Nel novembre 2013 tra Torino e la Val di Susa nascono i NOT, Note Oltre Tempo, che in poco tempo producono una decina di demo. Dall’incontro con Vicio, bassista dei Subsonica che diventa loro produttore, prende corpo il loro sound che non amano categorizzare in nessun genere. I NOT hanno pubblicato due dischi, “Il primo passo” nel 2016 e “Sogni e bisogni” nel 2018. Attualmente stanno registrando il loro terzo disco che porta con sè un’ulteriore crescita e consapevolezza.
Come sono nati i NOT, Note Oltre Tempo, e perchè si chiamano così?
I NOT nascono a fine 2013 da me, Faber alla voce e chitarra e da Davide alla batteria. Il sound del gruppo ha avuto davvero origine nella primavera del 2014, dove con una decina di demo abbiamo bussato alla porta del produttore Luca Vicini, più conosciuto come Vicio, bassista dei Subsonica. Lui ha scelto due brani sui quali concentrarsi e li ha spogliati dell’ anima rock che appesantiva un po’ le composizioni. Ha intuito ancora prima di noi l’anima cantautorale e acustica che risiedeva in noi, gli ha dato un tocco di elettronica e da quel momento la direzione da prendere è stata semplice e chiara.
L’idea del nome NOT, acronimo di Note OltreTempo è data dalla NON voglia di classificazione, targettizzazione di un genere musicale. Potremmo suonare pop come hard rock, jazz, fusion, hip hop, il punto è cercare di esprimere qualcosa con note e parole e sperare che queste arrivino al cuore e alla testa di chi ascolta.
Che genere e/o quale artista influenza la vostra musica?
Noi siamo in cinque: Faber alla voce e chitarra, Giorgio al basso, Dario alle chitarre, Nuky al synth, percussioni, cori e Davide alla batteria. Ognuno ha i propri gusti musicali, che a tratti si avvicinano e a tratti sono molto differenti ma sicuramente ciò che accomuna tutti è l’amore per il cantautorato, musica che abbia anche contenuti e non sono un bell’involucro.
Come nascono i vostri brani?
I brani nascono in primis da Faber che ne scrive musiche e testi. Quando questi sono delineati, si portano le demo al resto del gruppo, dove ognuno fa un lavoro importante di comprensione di musica e parole e quindi di arrangiamento. Perché le parole, hanno sempre più importanza, quindi quanto suoniamo deve essere in grado di dare risalto e valore ai concetti espressi.
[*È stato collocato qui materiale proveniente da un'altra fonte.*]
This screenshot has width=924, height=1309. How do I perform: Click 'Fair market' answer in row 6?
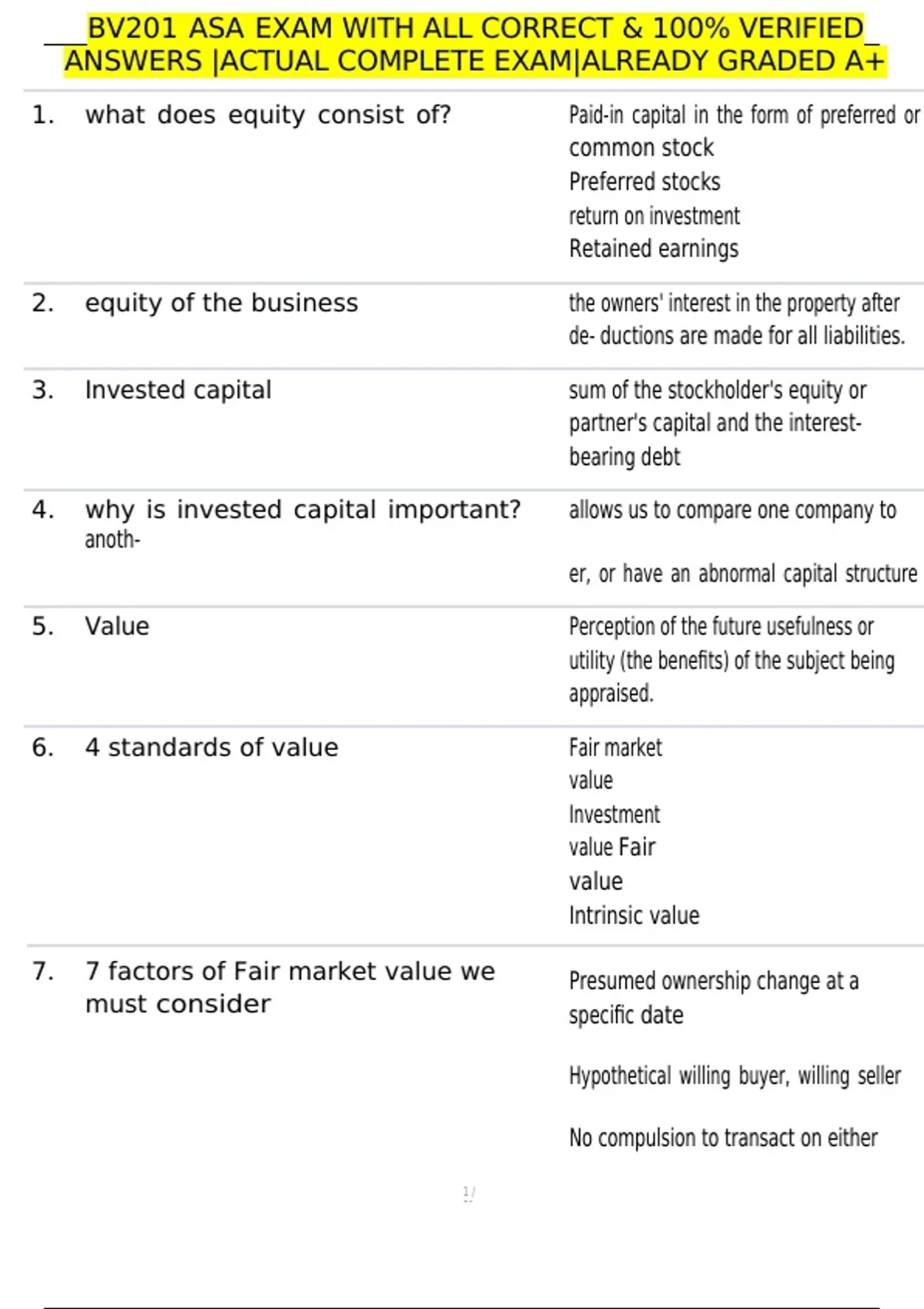tap(615, 748)
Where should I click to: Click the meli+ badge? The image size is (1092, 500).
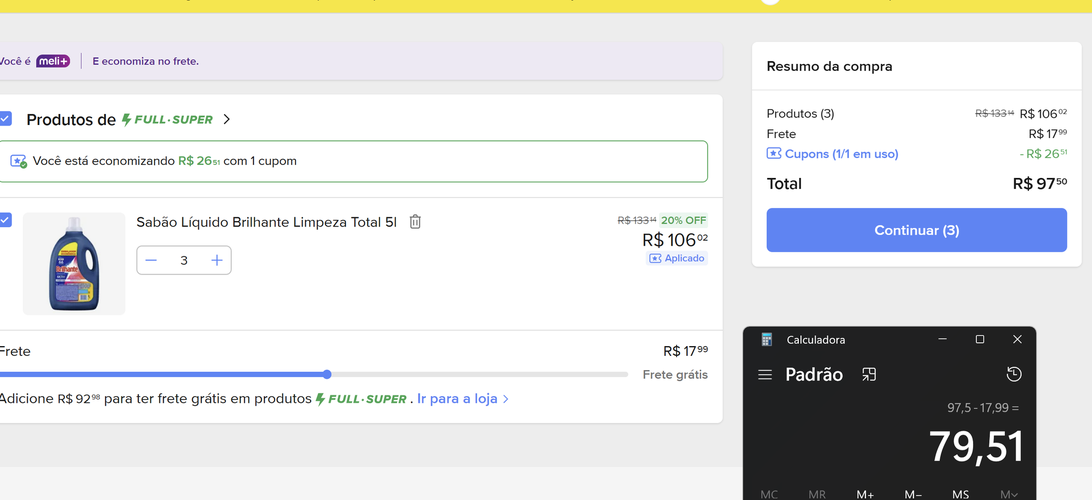[x=53, y=61]
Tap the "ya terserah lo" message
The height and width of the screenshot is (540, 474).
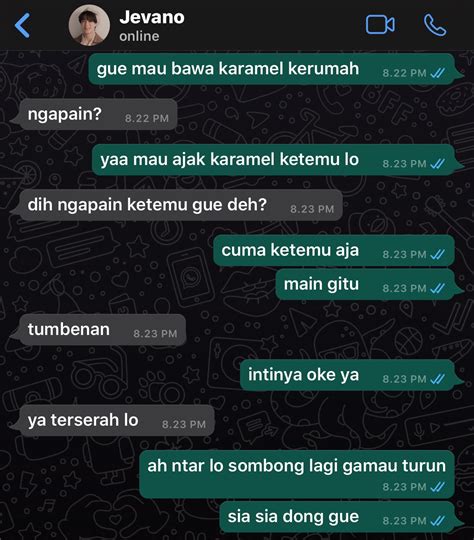(117, 420)
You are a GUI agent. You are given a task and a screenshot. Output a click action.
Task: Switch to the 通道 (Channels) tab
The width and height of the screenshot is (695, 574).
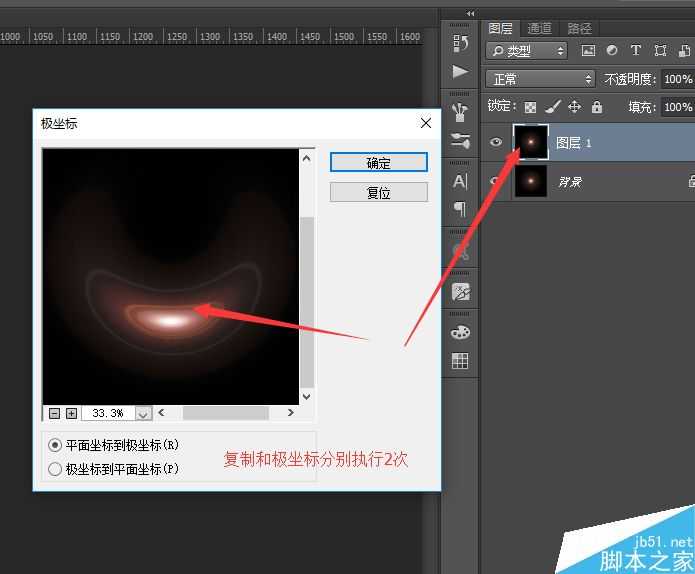[540, 28]
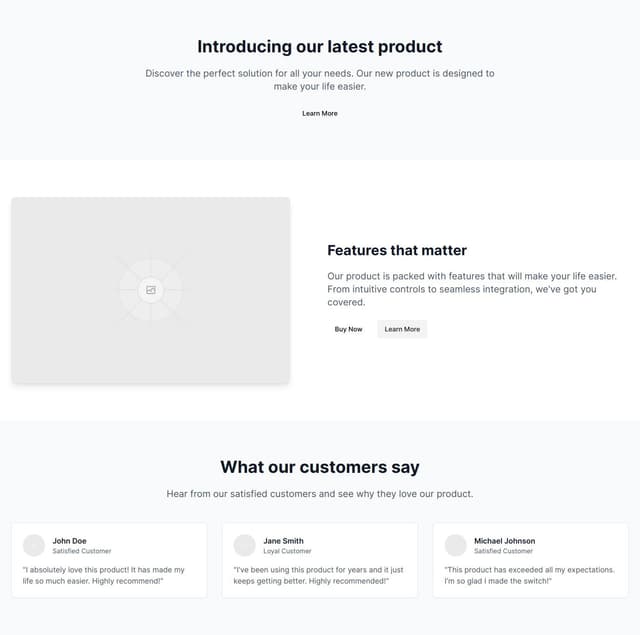The height and width of the screenshot is (635, 640).
Task: Click the hero section Learn More button
Action: click(x=320, y=113)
Cosa significa per voi fare musica?
Suppongo sia la cosa che ci viene più naturale fare e ognuno dovrebbe avere la possibilità di vivere facendo ciò che ama…utopia?! Sicuramente il tenore di vita sarebbe migliore, ci sarebbero più sorrisi, meno incomprensioni e riluttanza verso il prossimo o il diverso.
Avete all’attivo due dischi, “Il primo passo” e “Sogni e Bisogni”, quali le differenze e quali le analogie?
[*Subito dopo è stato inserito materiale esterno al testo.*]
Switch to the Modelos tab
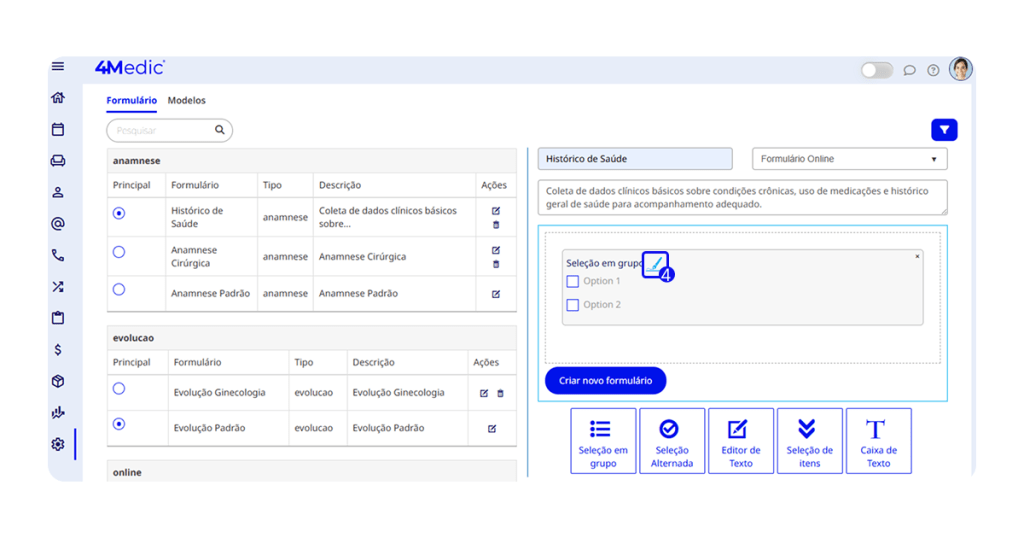 186,101
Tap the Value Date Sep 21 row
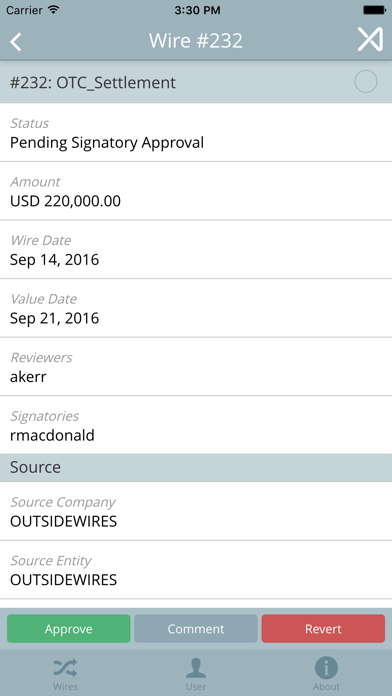 tap(196, 308)
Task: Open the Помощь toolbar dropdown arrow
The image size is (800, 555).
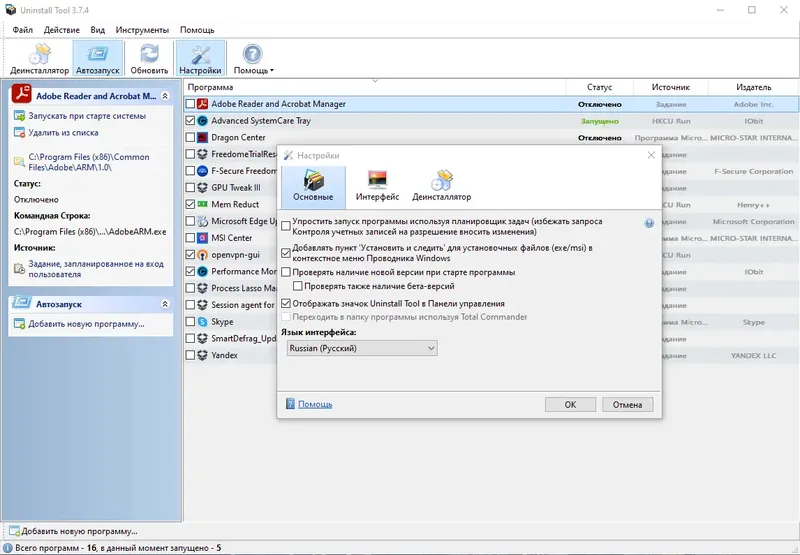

Credo che essenzialmente ci sia stata una crescita. Il primo album è stato una dichiarazione di intenti. Musicalmente, si intuiscono le contaminazioni e la voglia di provare a sperimentare in diverse direzioni. Testualmente ci sono diversi contenuti ed argomenti.
Nel secondo album la musica come i testi hanno trovato sicuramente più sicurezza e forza. Ora stiamo registrando il terzo album e siamo molto contenti di quanto sta venendo fuori. Un ulteriore crescita e consapevolezza.
La vostra Torino musicale e non.
Torino musicalmente, credo sia più viva di altre città. Ci sono anche alcune etichette discografiche e uffici stampa importanti, non è così scontato farne parte, ma diciamo che è un territorio tutto sommato più fertile di altri. Fuori dalla musica, Torino e l’Italia vivono un periodo di cambiamenti… non si sa se di retrocessione culturale, ma, proviamo ad essere positivi e come dice Daniele Silvestri nel primo brano che apre il suo ultimo album “Qualcosa cambia e se non cambia ancora, cambierà”.